In another example, a stud may be welded to the outer tank wall. Switch circuit board 402 may include a hole that accepts the stud. In one configuration, the stud may be flush with the surface of switch circuit board 402 or just below the surface of switch circuit board 402, and may be configured to have female threads to accept a screw. The screw is passed through the hole and accepted by the stud. Tightening the screw applies pressure to switch circuit board 402 pressing it firmly against the tank wall. In another configuration, the stud may protrude through switch circuit board 402 and may be configured to have male threads to accept a nut. The nut is threaded onto the stud to apply pressure to switch circuit board 402 pressing it against the tank wall. A washer may also be used.

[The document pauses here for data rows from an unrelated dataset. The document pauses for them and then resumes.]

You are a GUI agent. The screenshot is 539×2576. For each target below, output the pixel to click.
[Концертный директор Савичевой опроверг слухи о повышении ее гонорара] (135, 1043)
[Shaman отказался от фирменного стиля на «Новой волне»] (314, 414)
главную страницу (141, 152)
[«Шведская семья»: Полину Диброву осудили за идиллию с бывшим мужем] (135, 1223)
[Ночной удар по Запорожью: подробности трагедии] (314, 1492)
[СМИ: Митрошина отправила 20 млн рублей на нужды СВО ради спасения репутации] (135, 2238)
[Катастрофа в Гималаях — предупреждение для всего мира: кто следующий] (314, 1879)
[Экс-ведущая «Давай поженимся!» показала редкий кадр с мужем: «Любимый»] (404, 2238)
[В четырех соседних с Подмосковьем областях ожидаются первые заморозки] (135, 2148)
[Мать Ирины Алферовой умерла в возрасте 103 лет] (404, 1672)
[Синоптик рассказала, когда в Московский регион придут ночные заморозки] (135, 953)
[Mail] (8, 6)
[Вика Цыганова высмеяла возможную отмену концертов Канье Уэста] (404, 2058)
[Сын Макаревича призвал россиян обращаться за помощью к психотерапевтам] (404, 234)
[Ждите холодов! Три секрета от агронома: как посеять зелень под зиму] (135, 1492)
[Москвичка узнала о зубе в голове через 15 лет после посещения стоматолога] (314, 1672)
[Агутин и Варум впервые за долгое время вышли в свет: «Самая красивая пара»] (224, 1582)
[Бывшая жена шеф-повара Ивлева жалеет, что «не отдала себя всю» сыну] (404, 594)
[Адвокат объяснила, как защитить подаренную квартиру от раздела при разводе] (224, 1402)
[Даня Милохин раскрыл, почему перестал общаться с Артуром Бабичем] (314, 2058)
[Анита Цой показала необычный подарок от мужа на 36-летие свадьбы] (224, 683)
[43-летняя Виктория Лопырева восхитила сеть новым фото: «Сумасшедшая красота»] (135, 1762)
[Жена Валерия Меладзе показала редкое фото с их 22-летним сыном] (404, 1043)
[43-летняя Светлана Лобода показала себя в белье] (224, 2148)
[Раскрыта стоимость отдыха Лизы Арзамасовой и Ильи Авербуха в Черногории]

In yet another configuration, the stud may be smooth and protrude through switch circuit board 402. A speed nut (e.g. Tinnerman clip or the like) may be pressed onto the stud with a pressure to hold switch circuit board 402 against the tank wall. In yet another configuration, a flat metal surface may be affixed to the tank wall. This flat metal surface could be a plug (e.g. a conductive material such as brass) screwed into a tank spud, or could be a metal plate welded to the tank wall. One or more threaded holes would be included in the flat metal surface to receive one or more screws. The switch circuit board 402 would mount flat against the metal surface mounted to the tank. A screw(s) would retain the circuit board to the plate. In either scenario, switch circuit board 402 is pressed against the tank wall or another metal surface to ensure proper thermal coupling between switch circuit board 402 and the tank wall, thereby completing the thermal path.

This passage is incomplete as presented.